Met deze techniek is men in staat om zelfs zeer kleine afwijkingen tot 5 mm trefzeker aan te prikken. Hierdoor is het verrichten van een diagnostisch excisiebiopt onder narcose (operatie in de borst om een diagnose te verkrijgen) vrijwel nooit meer nodig. De volledige uitslag die hiermee kan worden verkregen is meestal na 2 – 3 werkdagen bekend. In sommige ziekenhuizen is een deel van de uitslag, goedaardig of kwaadaardig, al dezelfde of de daaropvolgende dag bekend. (Indien er sprake blijkt te zijn van borstkanker kijk dan op aparte webpagina’s op deze website ).
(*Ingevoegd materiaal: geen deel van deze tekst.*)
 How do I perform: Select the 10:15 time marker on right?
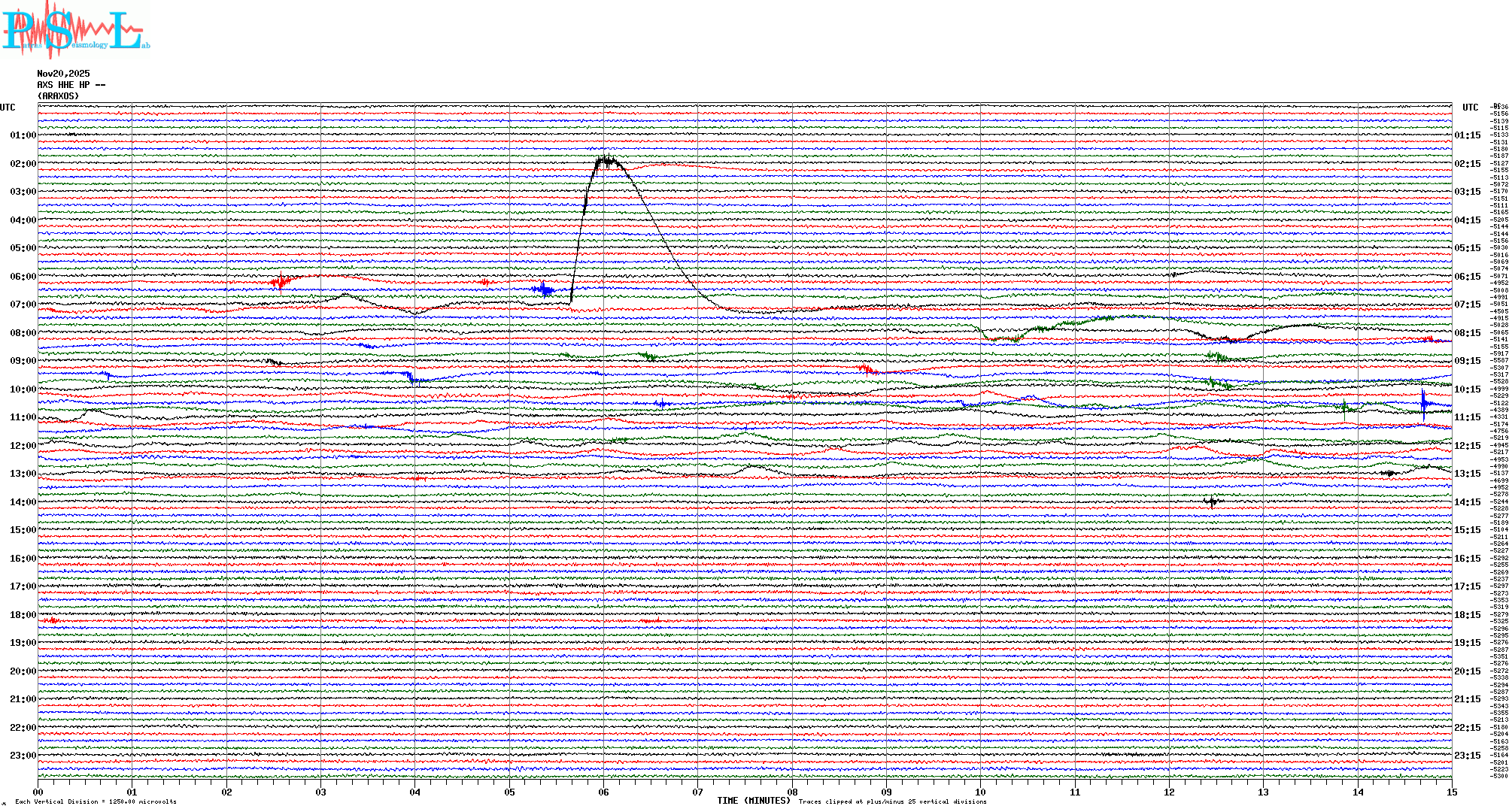(1467, 389)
  • Stereotactische (met mammogram) histologische punctie (weefselbiopsie) met dikkere naald

stereotact punctie

Als er met de echo geen knobbeltje zichtbaar is in de borst kan met behulp van een speciaal mammografisch onderzoek toch een punctie worden verricht terwijl u op uw buik op een speciale tafel ligt. Nadat de mammogrammen zijn gemaakt, analyseert men de beelden om de exacte plaats van het gezwel te lokaliseren. Daarna wordt met een dikkere naald weefsel verwijderd. Het onderzoek kan poliklinisch gebeuren en de huid wordt verdoofd voorafgaand aan de punctie.


Behandeling

Afhankelijk van de aard van het knobbeltje of de verandering in of aan de borst en de klachten die er zijn, wordt in gezamenlijk overleg besloten welke behandeling het beste is. Soms kan worden volstaan met een regelmatige controle door de patiënt zelf of op de mammapoli. In andere gevallen kan het beter zijn om het knobbeltje of de verandering in of aan de borst operatief te verwijderen.
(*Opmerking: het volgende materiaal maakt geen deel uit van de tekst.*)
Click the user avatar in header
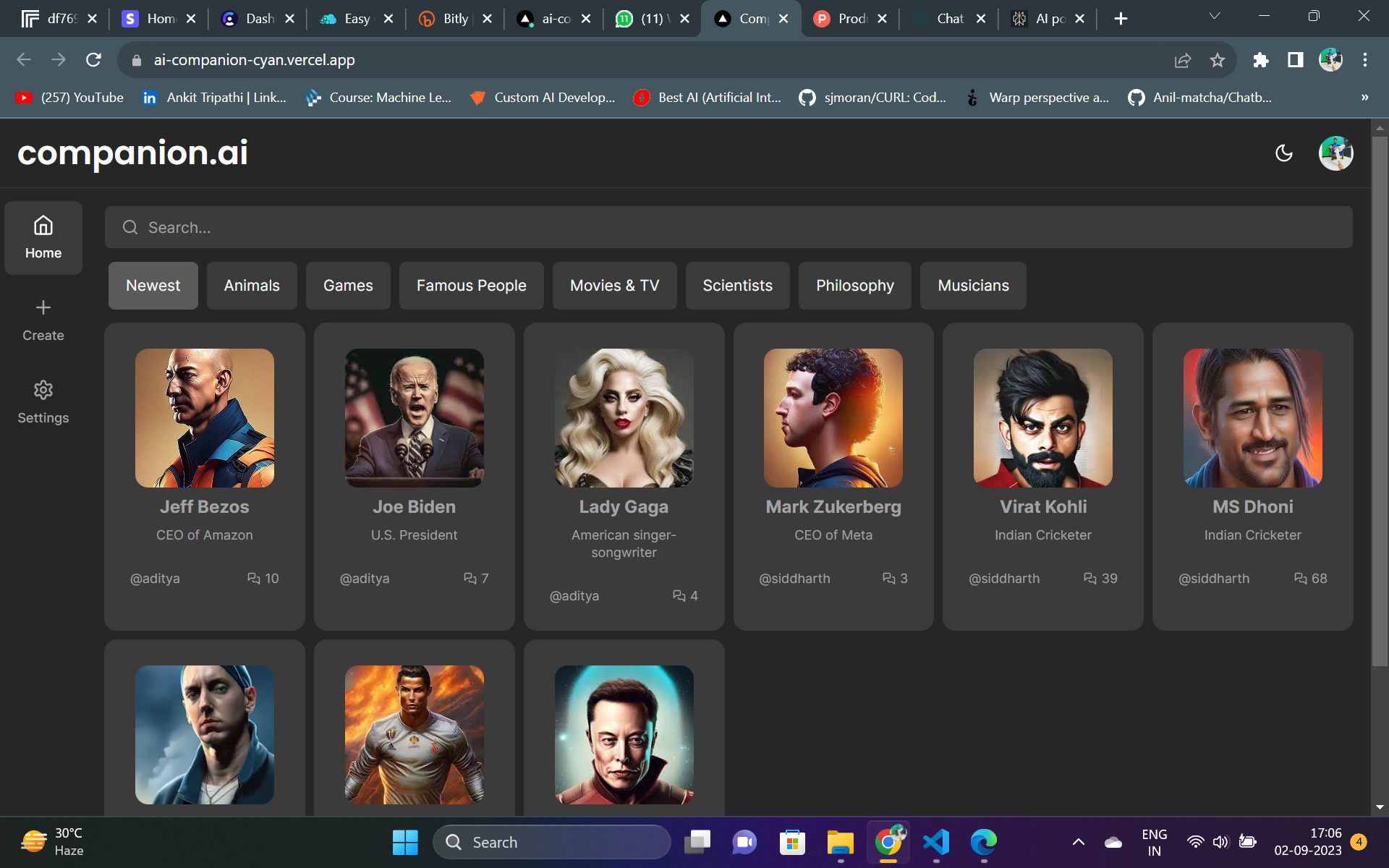 (x=1335, y=153)
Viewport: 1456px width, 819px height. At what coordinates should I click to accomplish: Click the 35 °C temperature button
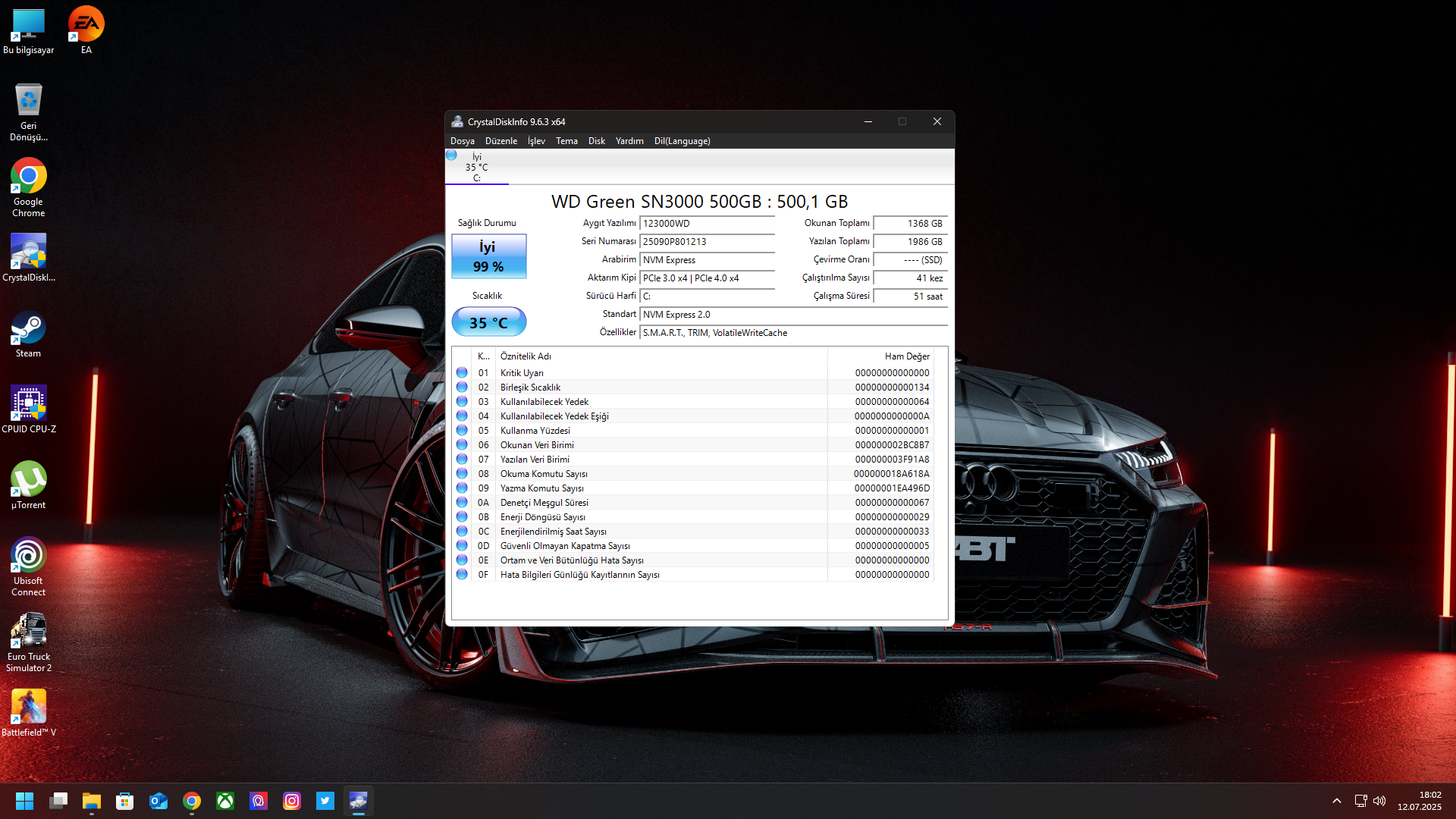[488, 322]
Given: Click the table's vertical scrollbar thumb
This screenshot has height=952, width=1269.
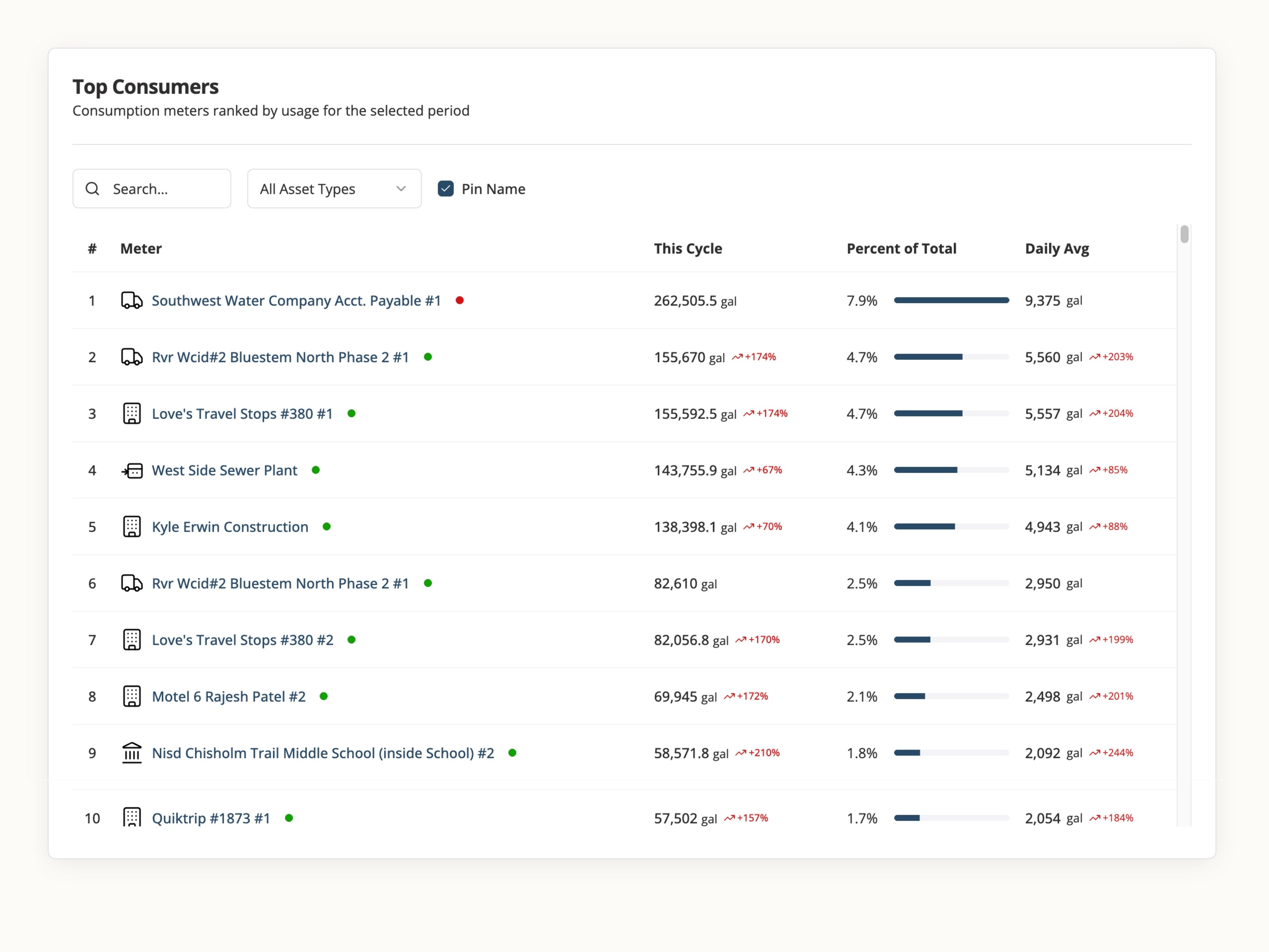Looking at the screenshot, I should click(1184, 234).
Een vetweefselknobbel (lipoom) hoeft niet te worden verwijderd. Controle door een arts is niet noodzakelijk.
Een cyste kan bij klachten eventueel worden leeg gezogen via een punctie met een naald. Soms komen ze weer terug en dan kan de procedure worden herhaald.

Als een punctie heeft aangetoond dat er sprake is van een fibroadenoom (bindweefselknobbel) hoeft dat in principe niet te worden verwijderd.

Redenen om toch tot een operatieve verwijdering te besluiten kunnen als volgt zijn:

  • plotse snelle groei, diameter groter dan 3-5 cm
  • wens van patiente

fibroadenoom_operatie1

Zoals op de foto getoond wordt de gladde zwelling (witte pijl) uit de borstklier verwijderd via aan kleine insnede (incisie).


fibroadenoom_operatie2

Op de foto ziet u een verwijderd stukje borstklierweefsel met een glad, afgekapselde zwelling (witte pijlen); het fibroadenoom.


fibroadenoom_operatie3

De chirurgische incisie wordt indien mogelijk zo dicht mogelijk bij de rand van de tepelhof geplaatst en gesloten met een "cosmetische" hechting (intra-cutaan).

N.B.: Op de foto ziet u een vers litteken van net 1 week oud. De hechtdraad is iets aangetrokken zodat de wond nog beter sluit. Meestal wordt een oplosbare hechting gebruikt. Na enkele weken vervaagt dit tot een ongerimpeld streepje en is er van dit litteken nauwelijks nog iets zichtbaar!!


Als het fibroadenoom niet al te groot (4-5 cm) en goed bereikbaar is (niet vlak onder huid of ondder de tepel), is het in sommige ziekenhuizen mogelijk dit te verwijderen of te verkleinen via een sneetje in de huid (de zogenaamde MIRABEL procedure).
De behandeling vindt plaats onder begeleiding van echografie en met een biopsienaald. De biopsienaald is verbonden met een vacuümzuiger. Er wordt steriel gewerkt en de omgeving van de borst wordt steriel afgedekt. De borst zelf wordt gedesinfecteerd. Daarna krijgt u een plaatselijke verdoving. Door de verdoving zullen de bloedvaatjes vernauwen en dat is een voordeel. Hierdoor wordt bloedverlies zoveel mogelijk voorkomen. Vervolgens kan er via een klein sneetje in de huid de biopsienaald worden ingebracht. Het fibroadenoom wordt nu reepje voor reepje verwijderd door de biopsienaald met de vacuümzuiger. Dit systeem maakt tijdens de hele procedure een brommend geluid. De behandeling gaat door totdat het fibroadenoom niet of nauwelijks meer zichtbaar is.